At various points in the race I had been 1st, 2nd and 3rd female, moving into the lead when those in front got lost, and being overtaken again when I got lost and so on. When climbing the monster hills I slipped into 4th, and after the last drinks station I lost sight of the 3rd female. I was tired, and decided I would be happy with fourth. Then about a mile from the finish I caught a big group of runners, including females number 2 and 3, who had stopped at a road crossing, not sure whether to turn right or left or continue straight ahead. They had tried all three options without finding any course markings, and were now very tired and frustrated.

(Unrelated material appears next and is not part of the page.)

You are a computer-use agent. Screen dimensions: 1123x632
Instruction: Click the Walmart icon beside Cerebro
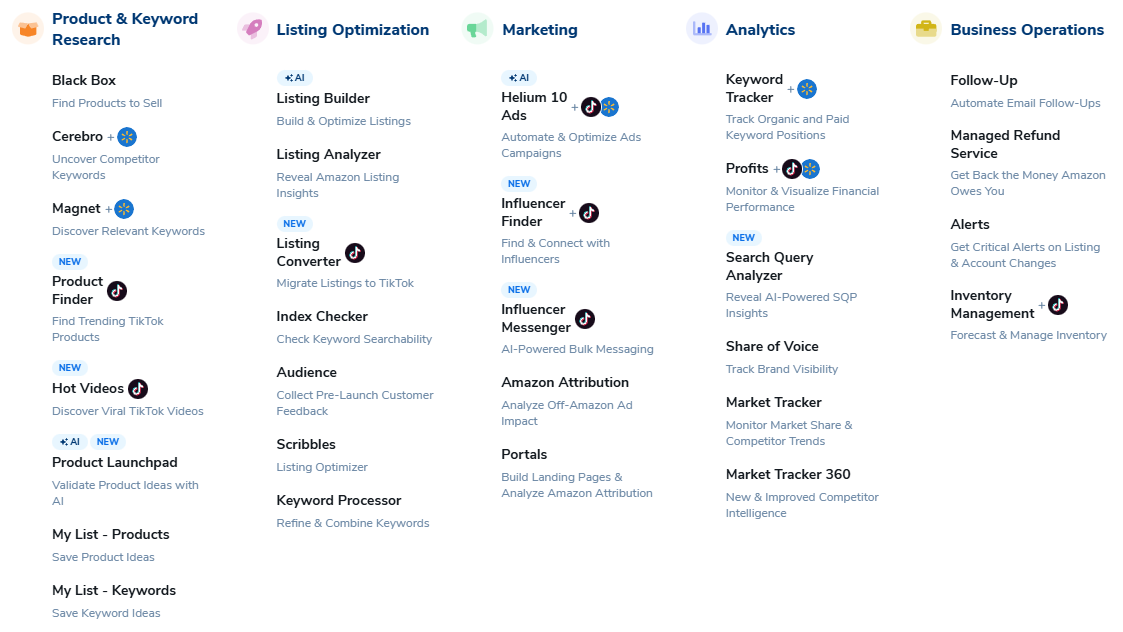pos(127,137)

Having finally found the correct route the group ran en masse to the finish, and so I suddenly found myself sprinting to the finish line to claim 3rd place, despite having been so exhausted I had to walk for several minutes just two miles before. My time was 4.26. something (forgot to stop my Garmin), a new personal worst at this distance.

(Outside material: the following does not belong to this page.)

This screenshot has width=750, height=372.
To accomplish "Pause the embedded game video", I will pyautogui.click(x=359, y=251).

As the runners finished the big conversation topic became how many times we had been lost, and how many extra kilometers we had run. Everyone I spoke to had set a new PW, with several sub 3 hour marathoners taking more than 5 hours to complete this course. However, the frustration we had felt out on the trails was soon forgotten as we enjoyed the sunshine and compared our Garmin stats. The gentlemen I had been running with just before halfway had ended up running 49k, winning the unofficial «who clocked up the most bonus kilometers» competition. An hour after finishing I reluctantly said goodbye to my new friends and headed back to London. The day ended, appropriately enough, with me getting lost in Camden while trying to find a shop selling vegetarian shoes.
Despite getting lost, dehydrated and exhausted I had a good time. It is the races that do not go swimmingly you learn the most from, and I definitely learnt a lot during this inaugural Vanguard Way Marathon, e.g.:
- If using toe socks always check that you have both a left and a right sock.
- Do not trust the runner in front of you to know the way or find the correct markings.
- Do not make the mistake of assuming that the trails will be nice and even or the course pancake flat just because you are on the outskirts of London. This was an unexpectedly tough marathon.
However, the most important thing I learnt was that even in Central London you are only a short train journey away from great trails and beautiful countryside. It is very tempting to return next year to have another go at navigating the Vanguard Way.